## WRITTEN PROBLEM:
Repeat word for word the stretch of the records from the line containing "At what coordinates should I click to accomplish: Open" through the end of the records.

Records of finding words and elements:
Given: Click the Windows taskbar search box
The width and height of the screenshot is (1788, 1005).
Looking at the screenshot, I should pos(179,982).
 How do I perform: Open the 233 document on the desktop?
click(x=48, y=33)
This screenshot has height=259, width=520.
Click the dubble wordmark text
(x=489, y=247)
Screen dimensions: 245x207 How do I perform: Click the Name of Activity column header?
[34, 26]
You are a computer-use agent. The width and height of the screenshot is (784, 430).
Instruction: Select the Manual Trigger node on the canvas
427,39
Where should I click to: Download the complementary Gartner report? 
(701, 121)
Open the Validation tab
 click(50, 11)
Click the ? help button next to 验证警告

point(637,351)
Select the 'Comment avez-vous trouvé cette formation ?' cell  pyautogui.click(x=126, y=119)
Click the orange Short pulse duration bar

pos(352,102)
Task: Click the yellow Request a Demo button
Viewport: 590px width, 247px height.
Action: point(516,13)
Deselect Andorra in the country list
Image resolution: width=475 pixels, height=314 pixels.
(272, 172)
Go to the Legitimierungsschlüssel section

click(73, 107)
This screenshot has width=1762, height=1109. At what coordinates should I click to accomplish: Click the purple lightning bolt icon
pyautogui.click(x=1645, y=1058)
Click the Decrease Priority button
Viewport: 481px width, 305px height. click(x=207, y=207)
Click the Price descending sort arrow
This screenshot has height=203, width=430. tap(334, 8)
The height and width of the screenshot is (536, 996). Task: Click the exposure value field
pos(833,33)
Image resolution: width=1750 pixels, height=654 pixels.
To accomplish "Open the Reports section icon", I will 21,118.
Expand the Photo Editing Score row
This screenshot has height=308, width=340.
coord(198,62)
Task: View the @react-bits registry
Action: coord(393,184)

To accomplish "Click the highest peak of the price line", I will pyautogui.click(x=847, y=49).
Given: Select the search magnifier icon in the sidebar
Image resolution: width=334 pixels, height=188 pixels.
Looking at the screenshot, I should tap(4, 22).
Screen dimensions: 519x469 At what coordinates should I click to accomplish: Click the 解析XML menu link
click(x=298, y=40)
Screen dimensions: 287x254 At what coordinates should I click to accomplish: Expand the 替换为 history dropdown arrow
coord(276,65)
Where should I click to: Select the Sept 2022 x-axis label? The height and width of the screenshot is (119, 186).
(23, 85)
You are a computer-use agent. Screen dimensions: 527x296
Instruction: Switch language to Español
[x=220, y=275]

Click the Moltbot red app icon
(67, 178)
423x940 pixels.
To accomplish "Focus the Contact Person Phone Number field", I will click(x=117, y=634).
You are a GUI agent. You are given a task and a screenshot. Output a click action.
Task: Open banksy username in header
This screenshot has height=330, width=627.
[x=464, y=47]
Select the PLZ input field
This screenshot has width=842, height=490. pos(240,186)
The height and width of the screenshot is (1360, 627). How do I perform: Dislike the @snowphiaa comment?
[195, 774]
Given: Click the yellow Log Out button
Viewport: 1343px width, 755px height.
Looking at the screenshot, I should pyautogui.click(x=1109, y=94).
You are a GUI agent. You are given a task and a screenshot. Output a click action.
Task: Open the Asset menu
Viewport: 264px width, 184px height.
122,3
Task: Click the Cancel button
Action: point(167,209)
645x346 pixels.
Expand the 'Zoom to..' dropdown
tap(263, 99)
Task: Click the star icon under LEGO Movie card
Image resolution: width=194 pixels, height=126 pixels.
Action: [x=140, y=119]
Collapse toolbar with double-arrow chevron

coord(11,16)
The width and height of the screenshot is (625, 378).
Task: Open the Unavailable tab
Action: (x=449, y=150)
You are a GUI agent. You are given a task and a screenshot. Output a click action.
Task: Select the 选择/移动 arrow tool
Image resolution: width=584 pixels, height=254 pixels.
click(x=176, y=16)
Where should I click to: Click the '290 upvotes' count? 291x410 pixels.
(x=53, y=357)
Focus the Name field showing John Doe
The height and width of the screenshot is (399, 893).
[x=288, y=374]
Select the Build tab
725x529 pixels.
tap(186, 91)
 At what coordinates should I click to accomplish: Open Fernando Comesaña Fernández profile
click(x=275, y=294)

## PROBLEM SOLUTION:
 At what coordinates should I click to accomplish: Open Fernando Comesaña Fernández profile
click(x=275, y=294)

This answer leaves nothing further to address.